Les défunts, morts en état de grâce (ayant reçus les sacrements ad hoc), mais n’ayant pas fait une pénitence suffisante de leur vivant vont au Purgatoire, un lieu de purification, dont le terme apparaît au XII° siècle.
Il est intéressant de se pencher sur le catéchisme de 1992 :
Question 210 : Qu’est-ce que le purgatoire ?
Le catéchumène répond : Le Purgatoire est l’état de ceux qui meurent dans l’amitié de Dieu, assuré de leur salut éternel, mais qui ont encore besoin de purification pour entrer dans le bonheur du Ciel.
Question 211 (plus intéressante) : Comment est-ce que nous pouvons aider les âmes à être purifiées au purgatoire ?
À cause de la Communion des saints, les fidèles qui sont encore des pèlerins sur terre sont capables d’aider les âmes dans le Purgatoire en offrant des prières en suffrage pour eux, spécialement dans le Sacrifice eucharistique. Ils peuvent aussi les aider par des aumônes, les indulgences, et les œuvres de pénitence.

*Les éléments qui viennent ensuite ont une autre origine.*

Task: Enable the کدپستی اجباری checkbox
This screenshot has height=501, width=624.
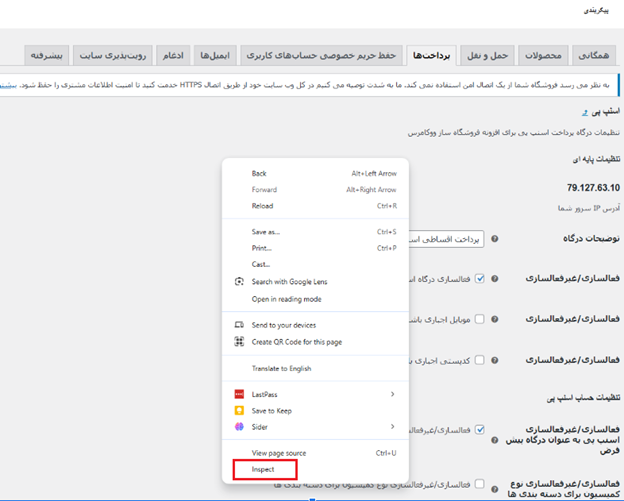Action: click(480, 360)
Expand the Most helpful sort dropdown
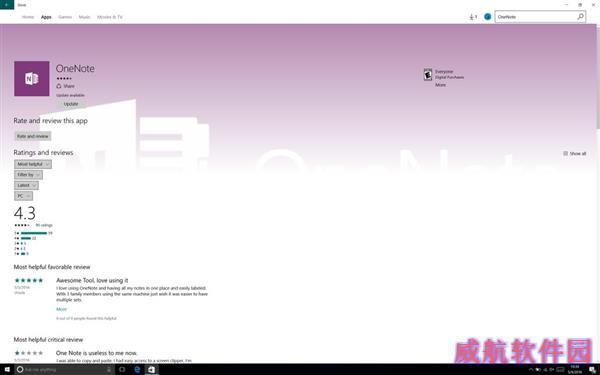Viewport: 600px width, 375px height. click(33, 164)
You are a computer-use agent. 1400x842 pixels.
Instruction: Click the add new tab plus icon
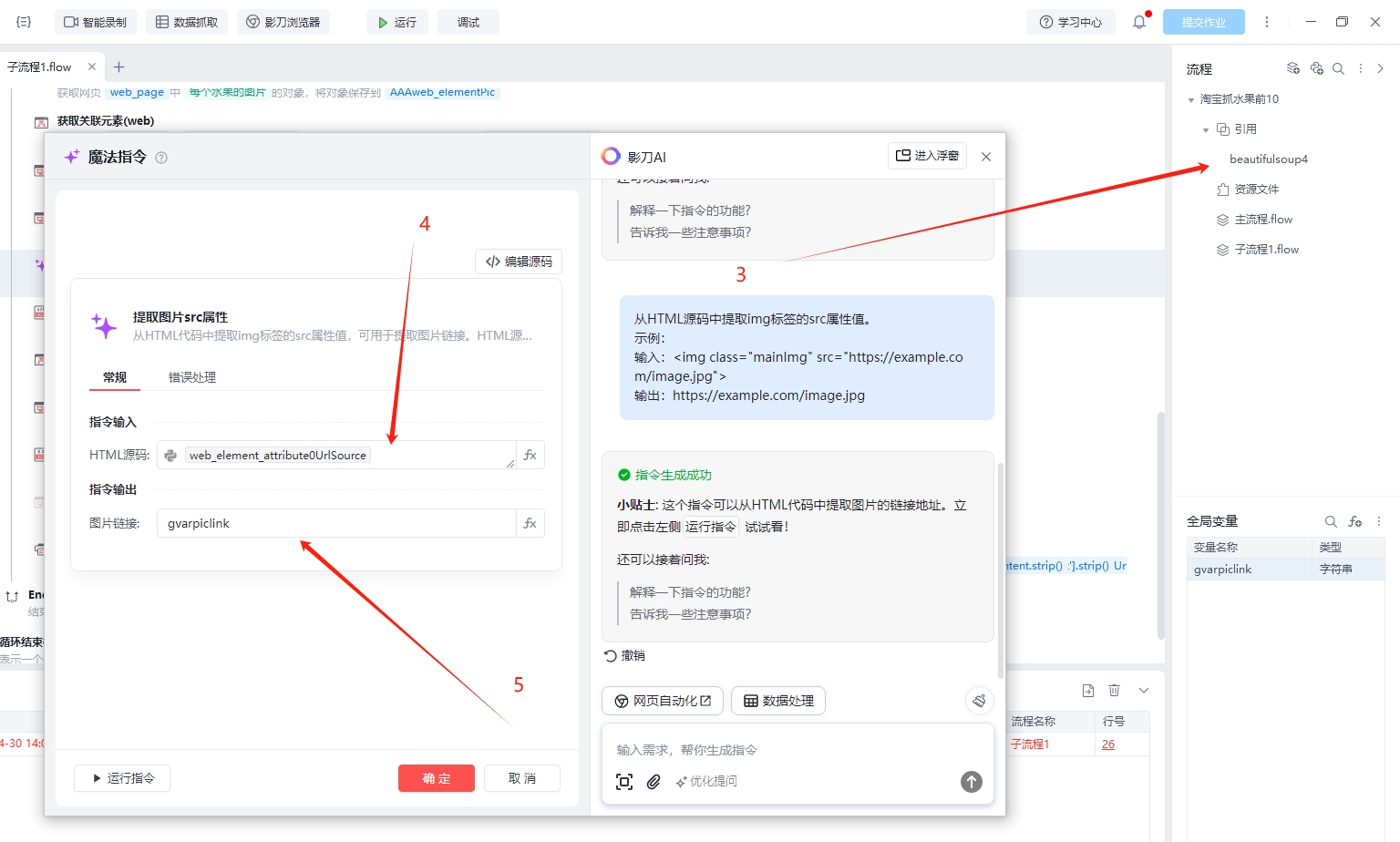[118, 67]
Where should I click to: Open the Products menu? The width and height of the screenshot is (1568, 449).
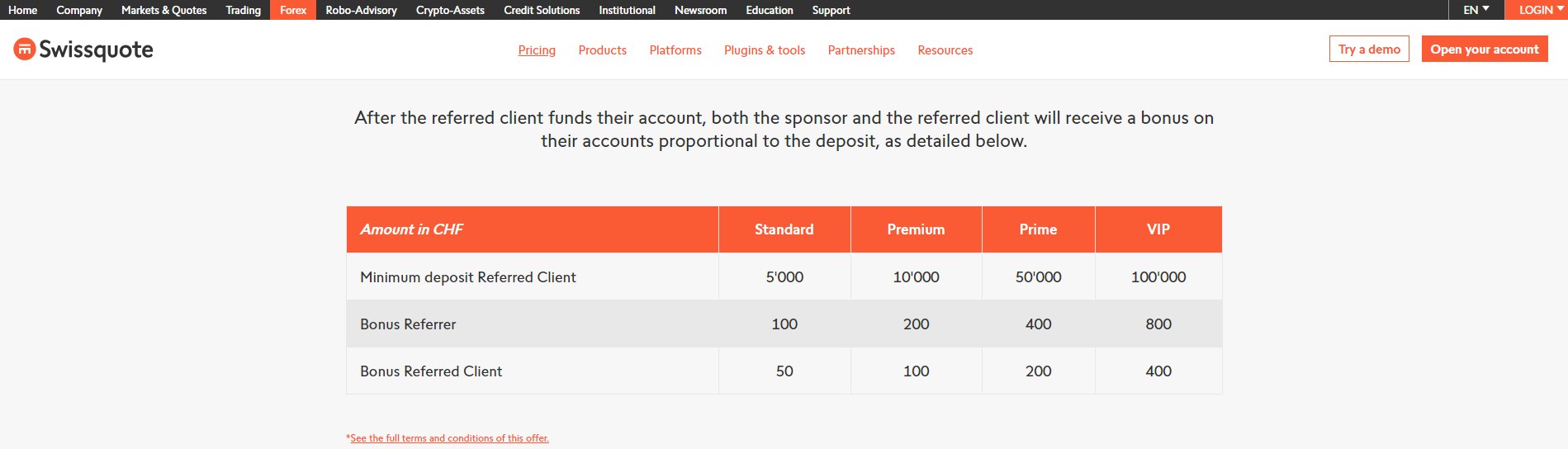(x=602, y=50)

Et voici les fameuses « indulgences ». Au début du XV° siècle l’antipape Jean XXIII permet la distribution d’indulgences pour réduire le temps de purgatoire. (Jean XXII est considéré comme antipape, car à l’époque, il y avait deux papes). En 1476, le pape Sixte IV décrète que les indulgences peuvent s’acheter. Il est ainsi à l’origine du commerce des indulgences dans l’Église catholique. On estime que l’abbaye de Montserrat en aurait fait imprimer 200 000 en trois ans, vers l’an 1500. C’est grâce à la vente d’indulgences que la basilique saint-Pierre de Rome a été construite.
Luther et Calvin vont s’élever contre ce commerce qui sera un des déclencheurs de la réforme (protestantisme).
Chez les musulmans
L’islam reprend les mêmes notions ambiguës de Paradis, d’Enfer et de jugement dernier que le christianisme. Le jugement dernier se fera même sous l’égide de Jésus.

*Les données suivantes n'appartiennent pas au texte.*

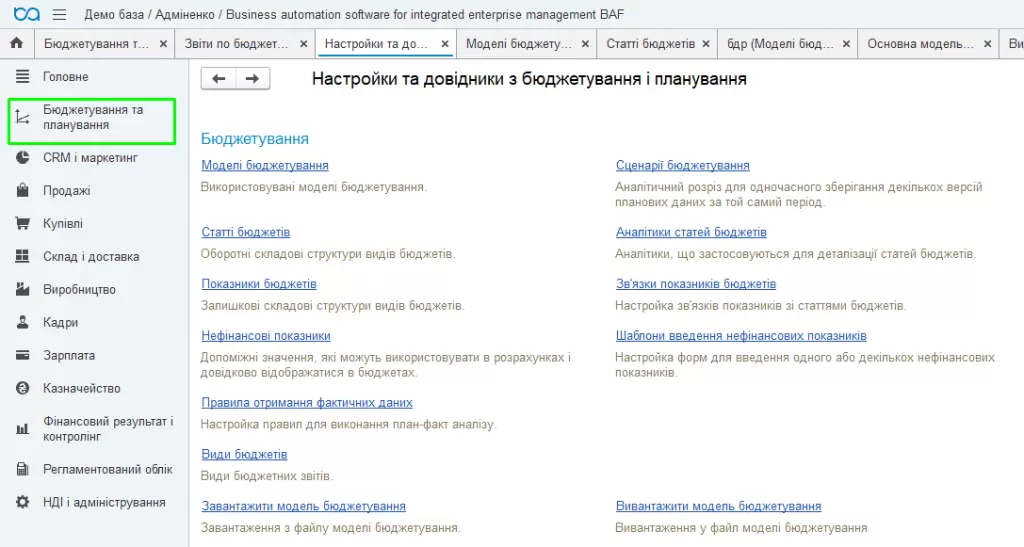Open НДІ і адміністрування gear icon
1024x547 pixels.
pyautogui.click(x=22, y=502)
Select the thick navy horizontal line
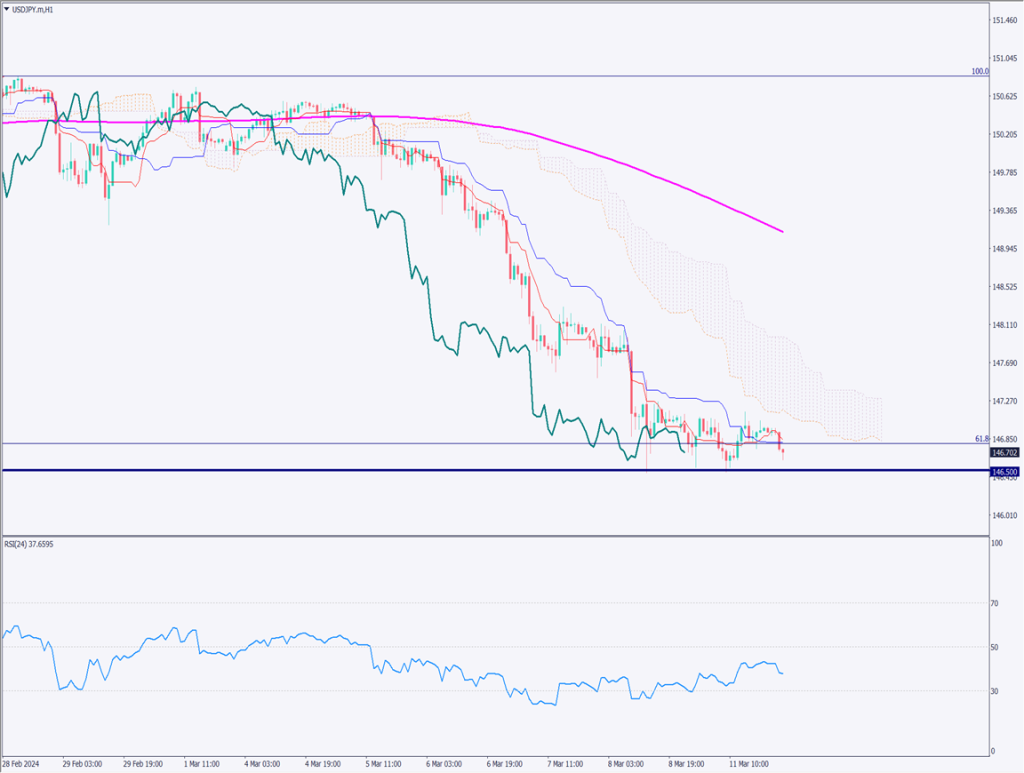Viewport: 1024px width, 773px height. coord(400,470)
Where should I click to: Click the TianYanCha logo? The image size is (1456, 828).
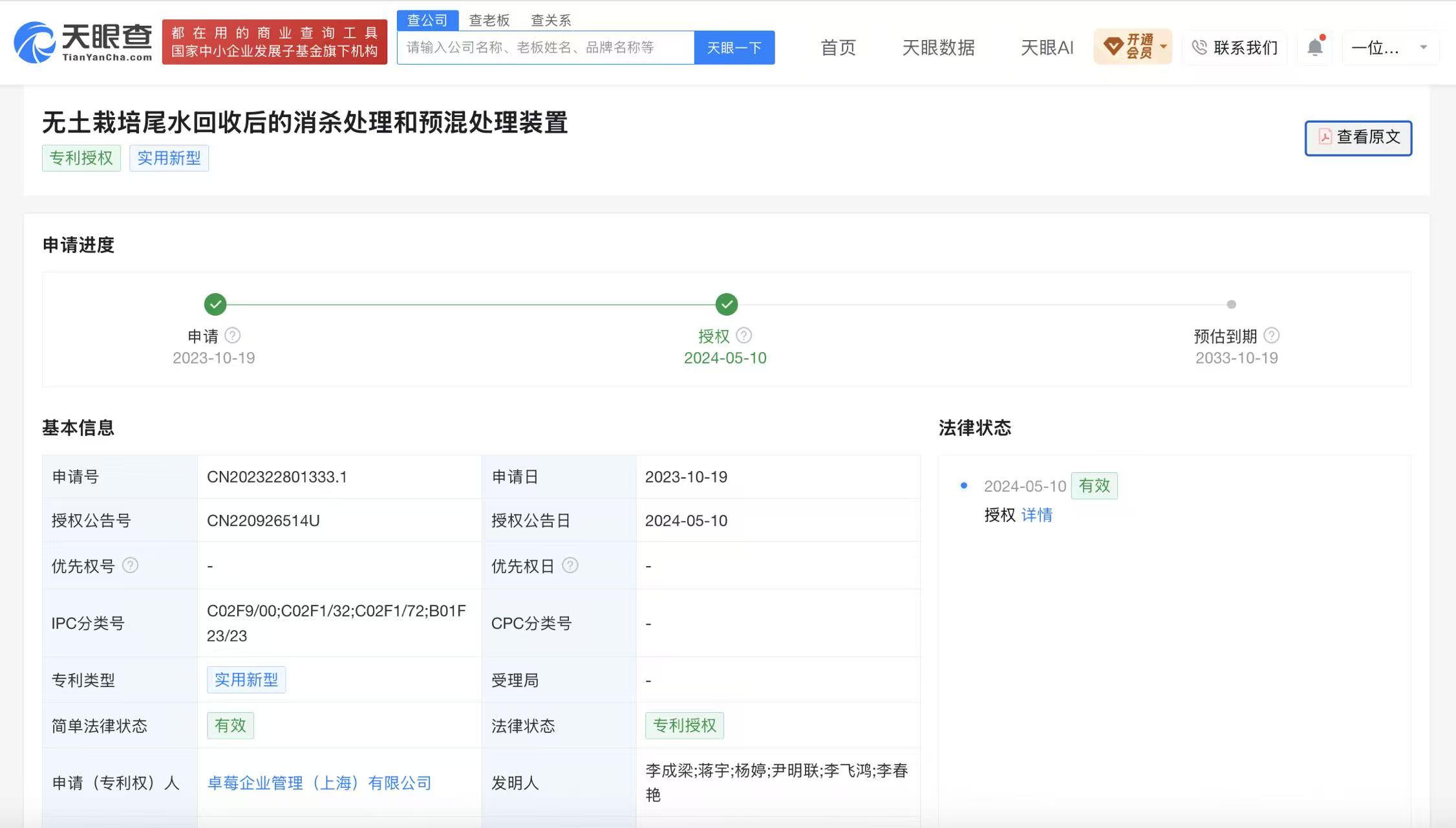(83, 42)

Le Paradis est une oasis rafraîchie par des cours d’eau et ombragée par des arbres fruitiers.
« Hommes et femmes, ceux qui pratiquent les bonnes œuvres et qui croient en Dieu entreront dans le Paradis. » (Co. 4, 124). Ici, pas de rémission des péchés, le péché originel introduit par les chrétiens n’existe pas. Il suffit de croire, de se soumettre à Dieu.

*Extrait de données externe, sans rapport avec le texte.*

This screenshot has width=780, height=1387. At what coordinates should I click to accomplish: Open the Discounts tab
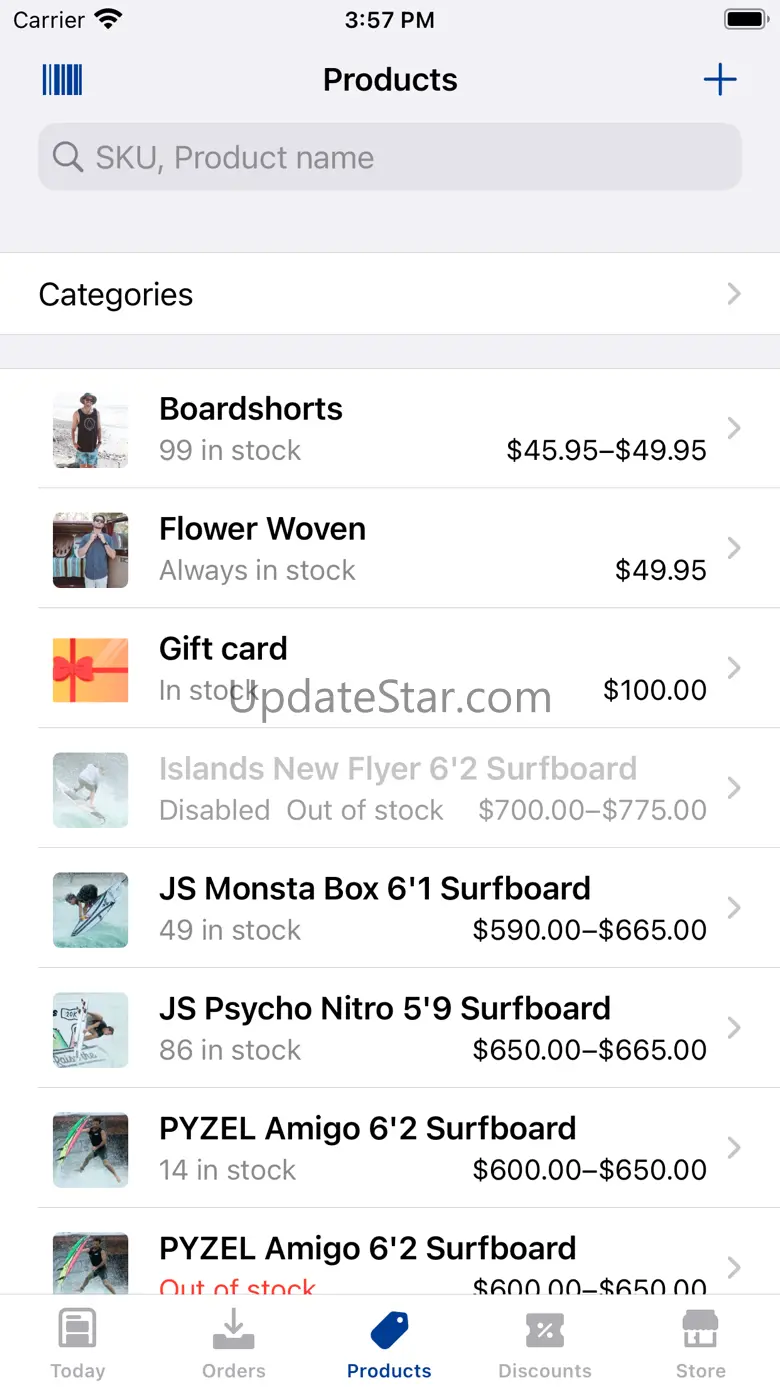pyautogui.click(x=545, y=1342)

L’Enfer, c’est le désert brûlant. Un des mots utilisés à de multiples reprises dans le Coran est Géhenne, un mot hébreu/araméen signifiant la vallée de Hinnom, une vallée étroite et profonde qui s’étendait au sud et au sud-ouest de la Jérusalem antique. D’autres mots sont utilisés dans le Coran : le feu, la fournaise, le brasier, etc.
« Le feu de l’Enfer est réservé aux incrédules. Ils ne seront pas condamnés à mort et leur supplice ne sera pas allégé. C’est ainsi que nous rétribuerons les négateurs» (Co. 35, 36). L’Enfer est réservé à tous les non musulmans… et aux injustes épouvantés par leur actes passés (Co. 42, 22).